Malignant Solitary Fibrous Tumor of the Pleura in Mediastinum.
- Author:
Yun Kyung KANG
;
Hyun Joo YOO
;
Ho Kee YUM
;
Hong Sup LEE
- Publication Type:Case Report
- Keywords:
Malignant solitary fibrous tumor;
Pleura;
Mediastinum;
CD-34;
Electron micro-scopy
- MeSH:
Collagen;
Epithelioid Cells;
Fibroblasts;
Hemorrhage;
Mediastinum;
Myofibroblasts;
Necrosis;
Peritoneum;
Pleura;
Solitary Fibrous Tumor, Pleural*;
Solitary Fibrous Tumors*;
Vimentin
- From:Korean Journal of Pathology
1997;31(4):351-356
- CountryRepublic of Korea
- Language:Korean
-
Abstract:
Solitary fibrous tumors (SFTs) most often involve the pleura and also may encompass the peritoneum and nonserosal sites.
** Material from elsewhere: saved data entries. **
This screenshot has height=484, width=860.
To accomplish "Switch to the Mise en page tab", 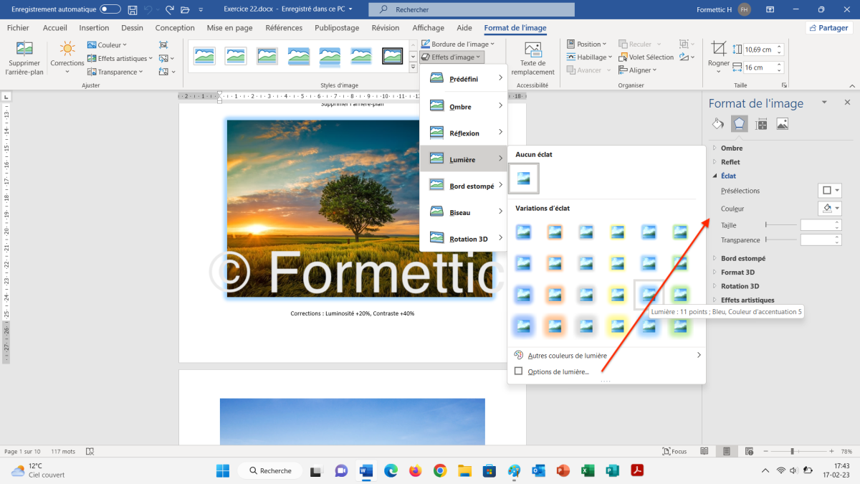I will [x=229, y=28].
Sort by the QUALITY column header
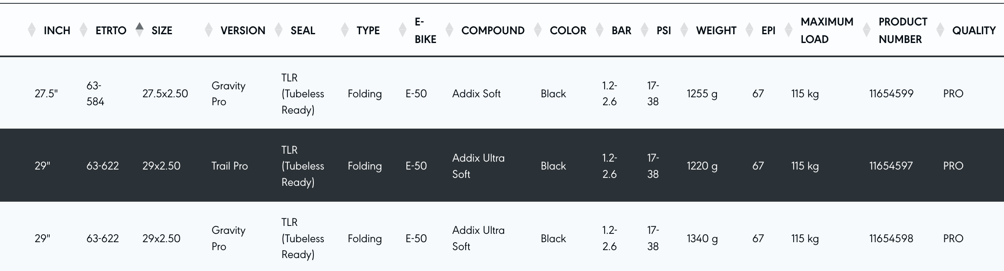Screen dimensions: 1004x271 click(974, 30)
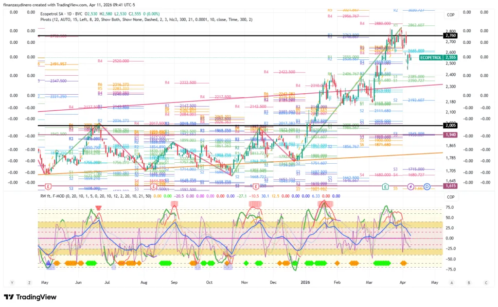This screenshot has height=307, width=498.
Task: Select the Ecopetrol SA symbol title
Action: pyautogui.click(x=54, y=14)
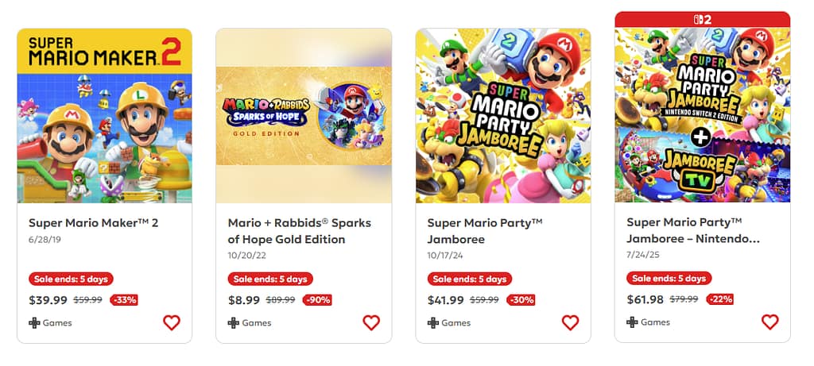Favorite Mario + Rabbids Sparks of Hope heart
Image resolution: width=814 pixels, height=366 pixels.
(371, 322)
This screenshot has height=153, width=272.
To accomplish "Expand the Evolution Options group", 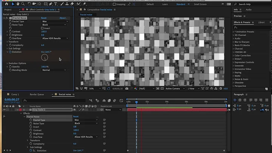I will pos(8,63).
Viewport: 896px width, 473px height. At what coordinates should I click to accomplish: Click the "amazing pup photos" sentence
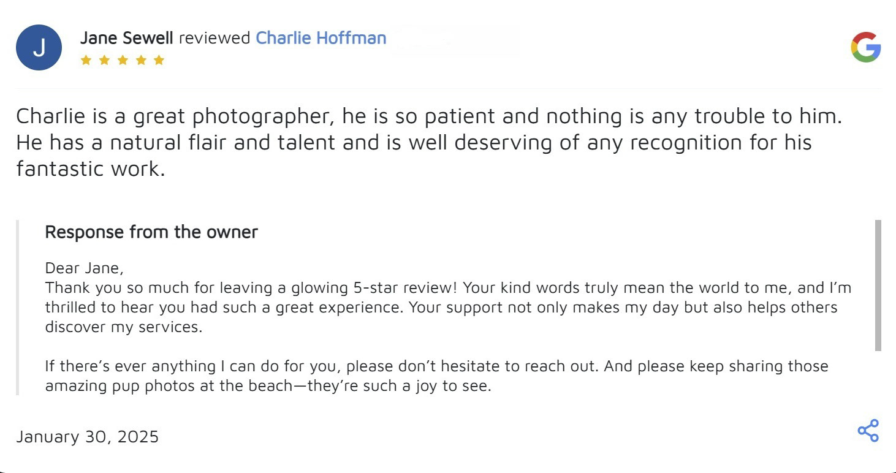[x=268, y=387]
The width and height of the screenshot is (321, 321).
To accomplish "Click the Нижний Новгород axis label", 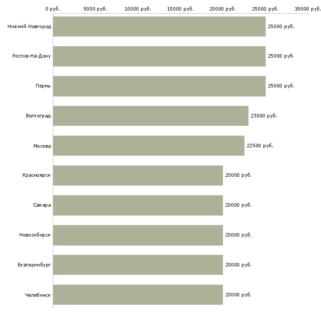I will pos(29,27).
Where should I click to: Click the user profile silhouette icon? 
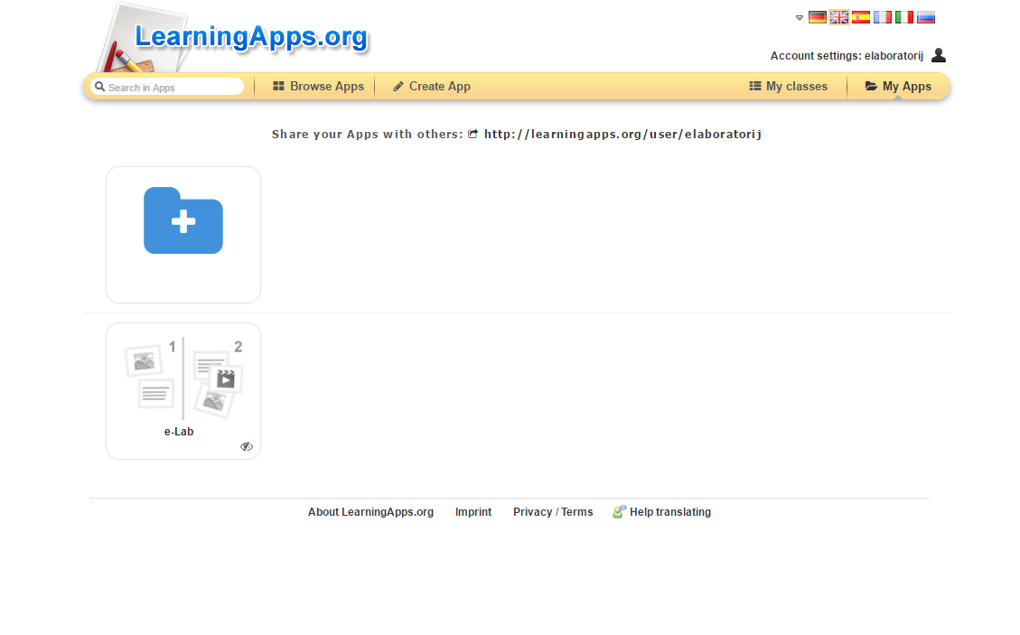tap(939, 55)
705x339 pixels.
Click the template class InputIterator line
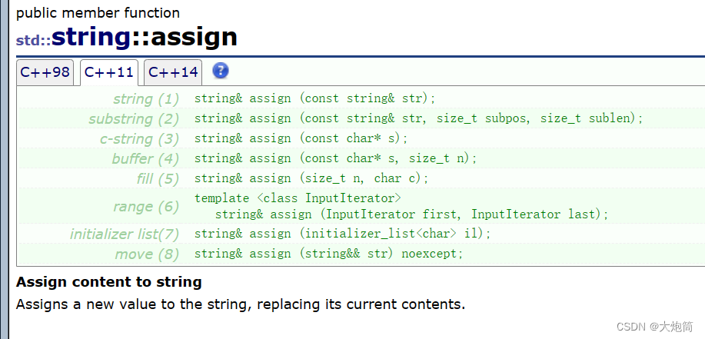tap(298, 198)
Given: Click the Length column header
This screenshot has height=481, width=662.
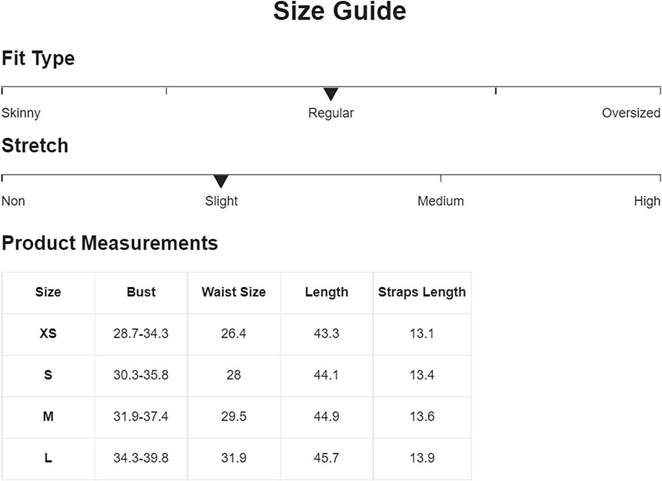Looking at the screenshot, I should 327,292.
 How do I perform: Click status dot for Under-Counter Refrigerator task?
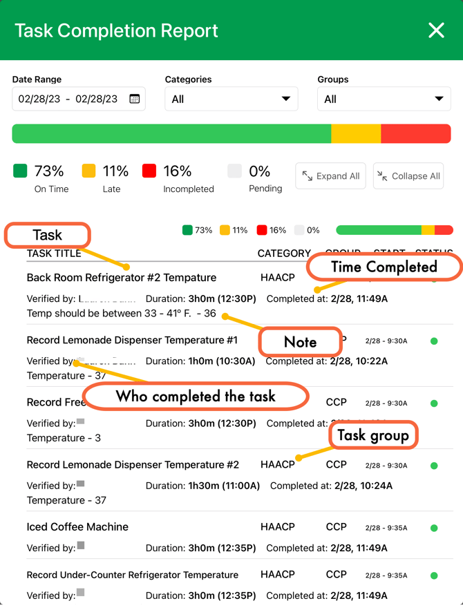[434, 575]
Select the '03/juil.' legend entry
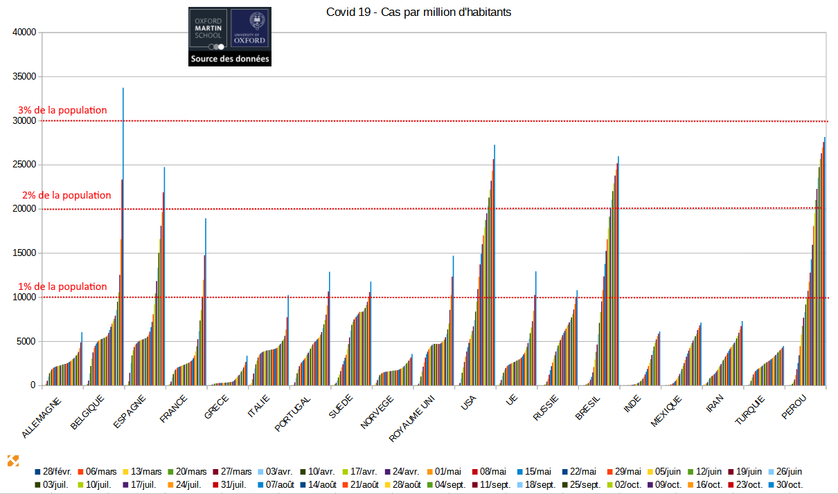Viewport: 838px width, 494px height. [x=56, y=486]
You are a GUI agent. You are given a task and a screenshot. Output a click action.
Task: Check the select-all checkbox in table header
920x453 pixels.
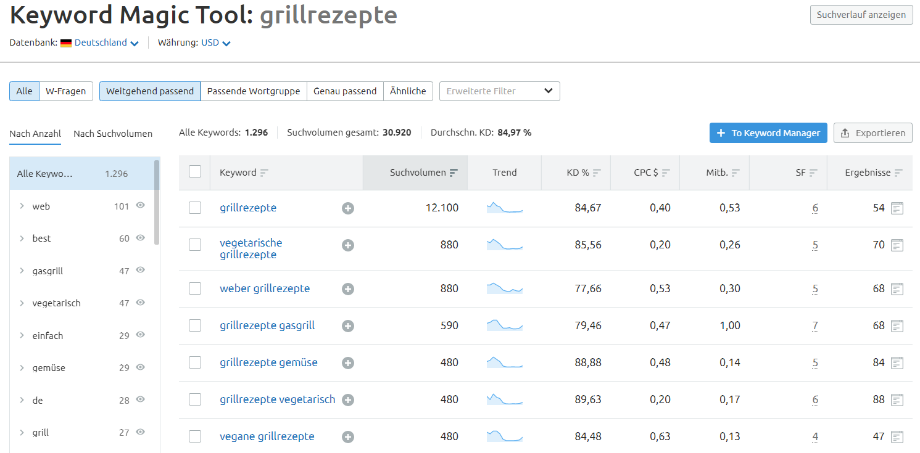tap(195, 173)
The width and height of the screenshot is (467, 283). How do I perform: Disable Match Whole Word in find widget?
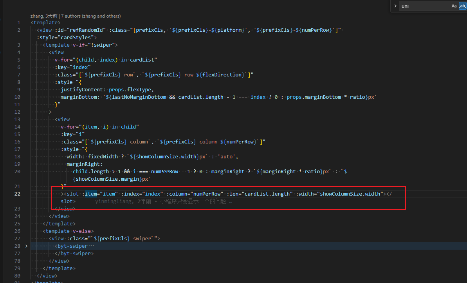pos(462,6)
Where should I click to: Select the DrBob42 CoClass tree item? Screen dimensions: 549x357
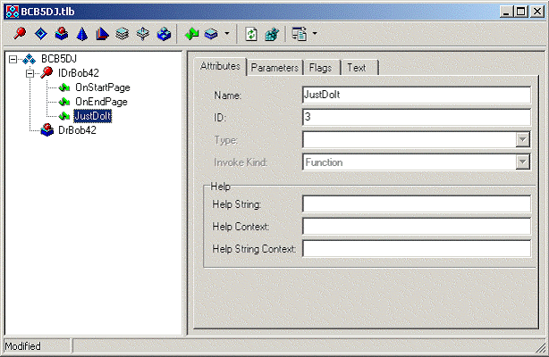pyautogui.click(x=77, y=130)
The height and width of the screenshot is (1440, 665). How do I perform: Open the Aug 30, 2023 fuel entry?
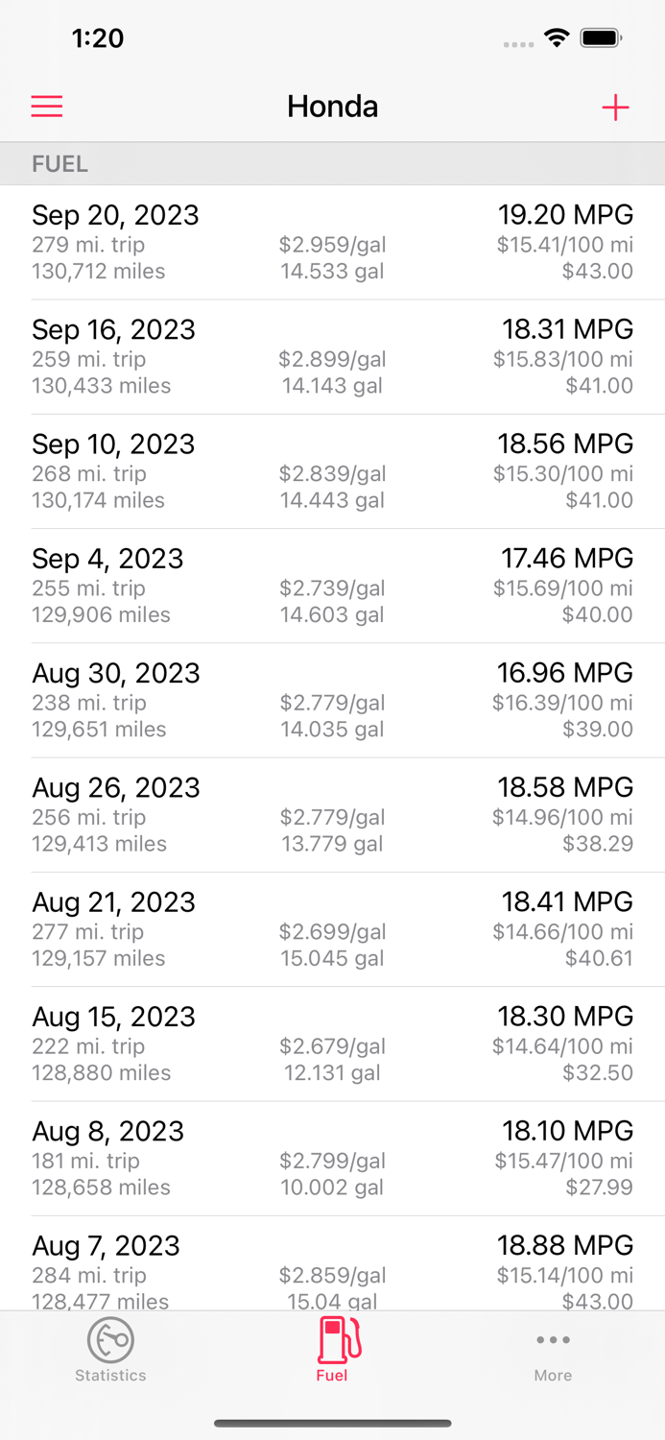tap(332, 699)
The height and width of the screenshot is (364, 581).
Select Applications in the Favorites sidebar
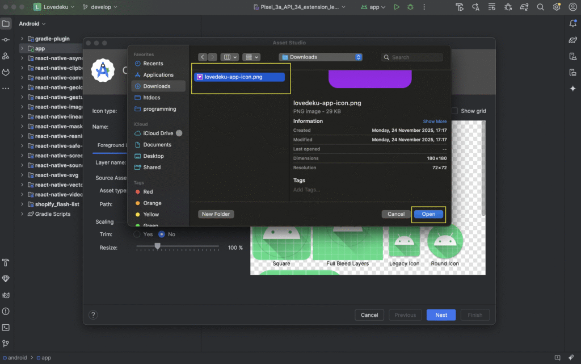158,75
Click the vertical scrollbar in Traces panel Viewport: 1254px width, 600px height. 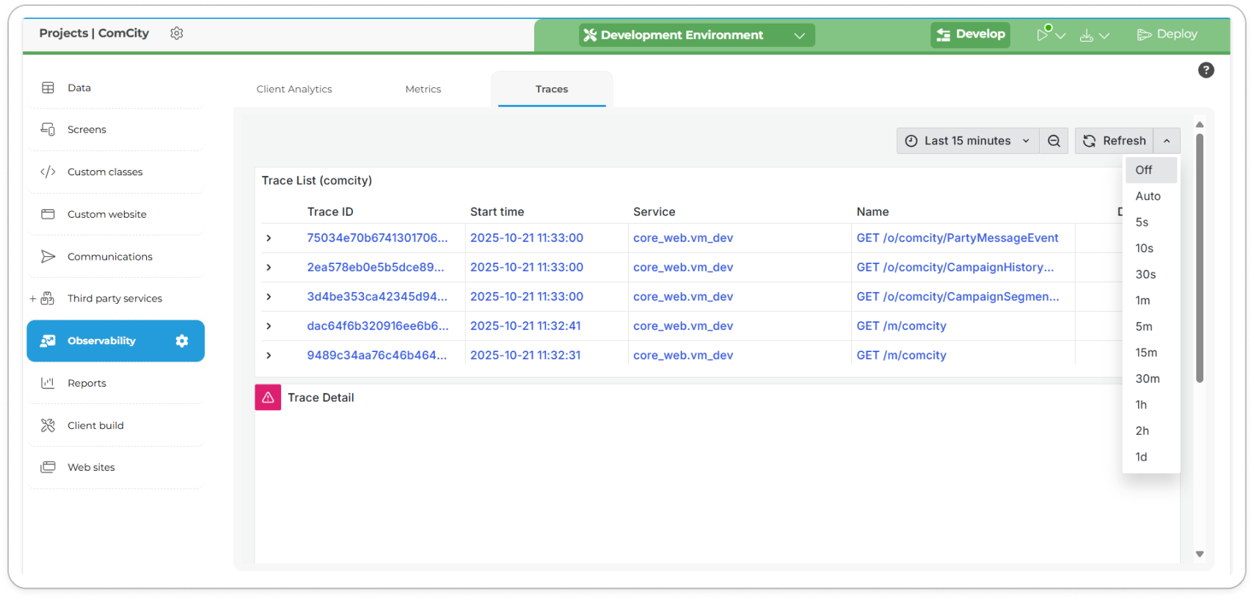coord(1200,257)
They occur as solitary encapsulated tumors and pursue a relatively benign clinical course. The usual criteria for malignancy are high cellularity, mitotic activity (more than 4 per 10 high-power fields), cellular pleomorphism, hemorrhage and necrosis as well as infiltrative growth. We report a case of malignant SFT of pleura who presented with an anterior mediastinal mass. Grossly, it was a 10x8x6.5 cm sized, encapsulated and well-demarcated, solid neoplasm with areas of extensive necrosis. Microscopically, parallel or haphazard arrangement of spindle cells with variable degrees of collagenous background were noted. Storiform fascicle formation, hemangiopericytoma-like pattern, and epithelioid cell clusters were often intermingled. Nodular areas with high cellularity and mitotic activity (> or =10/10 HPFs) were scattered throughout the neoplasm, however no definite cellular pleomorphism was encountered. Tumor cells were immunoreactive for vimentin and CD-34, which distinguished them from the mesothelial cells. Electron microscopically, they revealed fibroblastic and myofibroblastic differentiation.